Sì, hanno in molti sto problema, me compreso: se ne parla in questo topic sul forum internazionale.

E' un bug del pacchetto nvidia-drivers, già segnalato qui.

Penso si tratti di aspettare...per il momento è meglio non downgradare le glibc, pena l'esplosione del globo terracqueo  :Smile: 

----------

## mack1

Hanno dovuto mantenere la USE nptl all'interno dell'ebuild di nvidia-drivers per una  questione di compatibilità, solo che dalla versione 2.6 le glibc non hanno più la suddetta USE (usano di default nptl credo), e quindi giustamente portage tenta di installare una versione di glibc in cui compaia la USE nptl.

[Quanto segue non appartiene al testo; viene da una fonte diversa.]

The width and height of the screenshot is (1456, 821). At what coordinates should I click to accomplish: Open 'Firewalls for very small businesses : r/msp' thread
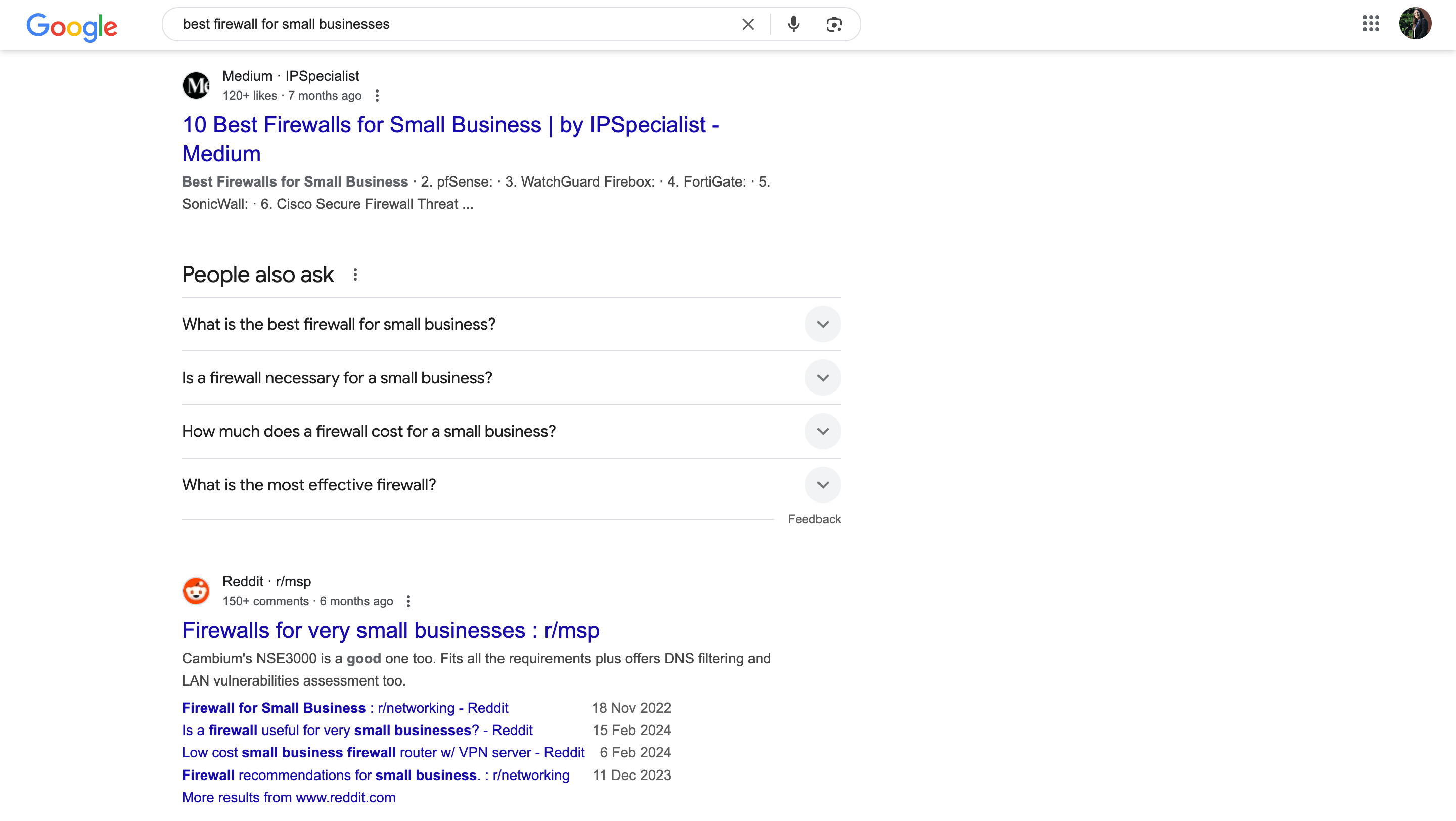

E' già stato risolto   :Very Happy:  .... ha ragione canduc17 è solo tempo di aspettare il nuovo ebuild...

Ciao

----------

## pierino_89

In alternativa si può smascherare per ~arch il pacchetto dei drivers nvidia.

----------

## ago

 *pierino_89 wrote:*   

> In alternativa si può smascherare per ~arch il pacchetto dei drivers nvidia.

 

non si risolve purtroppo..avevo già provato

----------

## mack1

Ho aggiornato 2 macchine amd64 oggi ed il problema era scomparso  :Very Happy:  .... è solo questione di tempo (imho).

Ciao

----------